This document aims to define fail-on-conflict concurrency control behavior in YSQL, wait-on-conflict behavior in PostgreSQL, and outline the requirements for changing YSQL's default concurrency-control semantics.

To understand wait-on-conflict concurrency control in PostgreSQL, it is important to take note of some points about row-level locking and its interaction with DMLs.

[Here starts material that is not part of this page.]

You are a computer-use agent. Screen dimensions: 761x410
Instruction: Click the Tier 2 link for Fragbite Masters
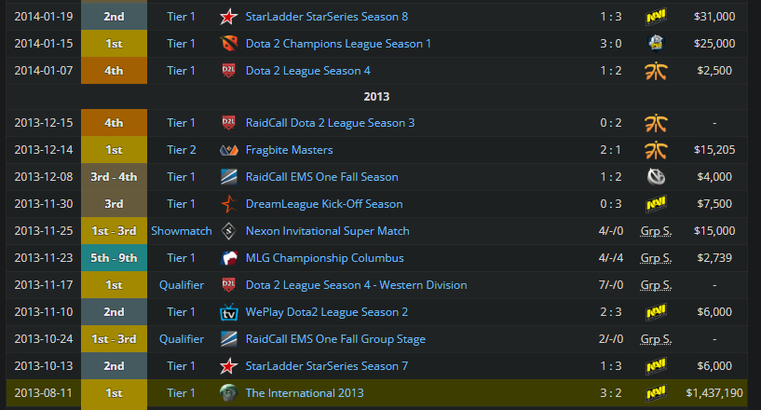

PostgreSQL supports 4 types of row-level locks -

  1. Exclusive modes (i.e., only 1 transaction can hold such a lock at any time) -
    1. FOR UPDATE - takes exclusive lock on the whole row (blocks the shared locks as well)
    2. FOR NO KEY UPDATE - takes exclusive lock on row but allows a shared lock on primary key i.e., FOR KEY SHARE
  2. Share access modes
    1. FOR SHARE - shared lock on full row i.e., blocks all exclusive locks
    2. FOR KEY SHARE - shared lock on key i.e., allows FOR NO KEY UPDATE

PostgreSQL has two notions of conflict -

  1. Lock-modification conflict: (modification is a change in tuple via a DML) (see example 2).
    1. FOR UPDATE: doesn’t allow any concurrent modification to the locked tuple.
    2. FOR NO KEY UPDATE: doesn’t allow any concurrent modification to the locked tuple.
    3. FOR SHARE: doesn’t allow any concurrent modification to the locked tuple.
    4. FOR KEY SHARE: allow only modification to non-primary key cols

Lock-modification conflict only happens when the period from lock acquire to lock release intersects/overlaps with the read to commit time of the transaction performing the modification.

Lock-modification conflicts result in serialization errors. Note that the lock might be issued before or after the modification (see example 2i and 2ii).

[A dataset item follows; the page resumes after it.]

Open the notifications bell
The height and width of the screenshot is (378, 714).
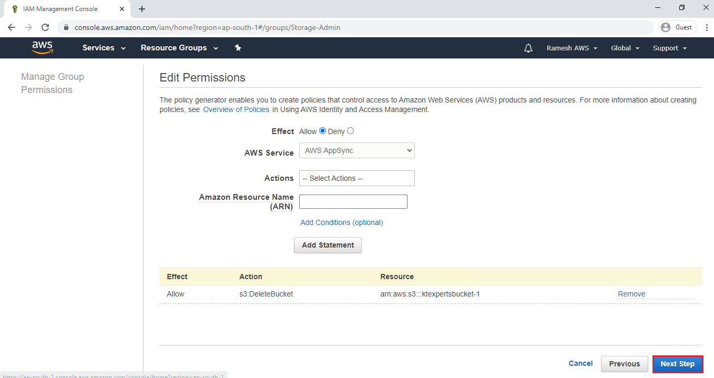[x=528, y=48]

Note that in READ COMMITTED isolation, when a lock-modification conflict occurs, PostgreSQL does some post-processing (called “READ COMMITTED update checking steps”) instead of throwing a 40001.

  1. Lock-lock conflict: this conflict only refers to one lock blocking another i.e., just waiting behaviour. It doesn’t refer to a serialization error. In other words, two conflicting locks can only result in blocking and not in a serialization error (or “write” conflict as we roughly call it). Also note that these locks can be taken explicitly using a SELECT FOR or implicitly using a DML. So there can be 4 cases - implicit-implicit, implicit-explicit, explicit-implicit, explicit-explicit lock-lock conflicts.

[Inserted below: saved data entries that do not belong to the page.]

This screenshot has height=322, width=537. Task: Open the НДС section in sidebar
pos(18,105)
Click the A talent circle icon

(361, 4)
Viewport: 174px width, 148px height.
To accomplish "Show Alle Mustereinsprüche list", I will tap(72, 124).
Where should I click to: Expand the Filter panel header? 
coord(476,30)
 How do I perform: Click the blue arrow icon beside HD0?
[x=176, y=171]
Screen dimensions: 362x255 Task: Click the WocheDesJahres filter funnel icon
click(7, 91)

    (see example 1 for explicit lock-explicit lock conflict).

DMLs implicitly take the following row-level locks:

  1. DELETE -> FOR UPDATE
  2. UPDATE -> FOR UPDATE if updating a column which has a unique index on it (one that can be used in a foreign key)
  3. All UPDATEs other than those in point 2 -> FOR NO KEY UPDATE.

In other words, a DML operation consists of locking and modification of a tuple.

Given that writing = locking + modification, the definition of lock-modification conflict is more generic to think of for serialization errors (the usual write-write “conflict” we talk about is just a special case of this. A write-write conflict = implicit lock - modification conflict).

Fail-on-Conflict in YSQL -

YSQL does not differentiate between a lock-lock conflict and a lock-modification conflict. In either case, such conflicts will be detected during conflict resolution. Conflict resolution in YSQL would not lead to any blocking, but would surely abort either itself or all conflicting transactions based on priorities of the transactions (which are randomly chosen). We call this behavior fail-on-conflict concurrency control.

Wait-on-Conflict in PostgreSQL -

PostgreSQL uses wait-on-conflict concurrency control, where a transaction will wait upon encountering a lock-lock conflict in order to acquire the locks it needs and proceed.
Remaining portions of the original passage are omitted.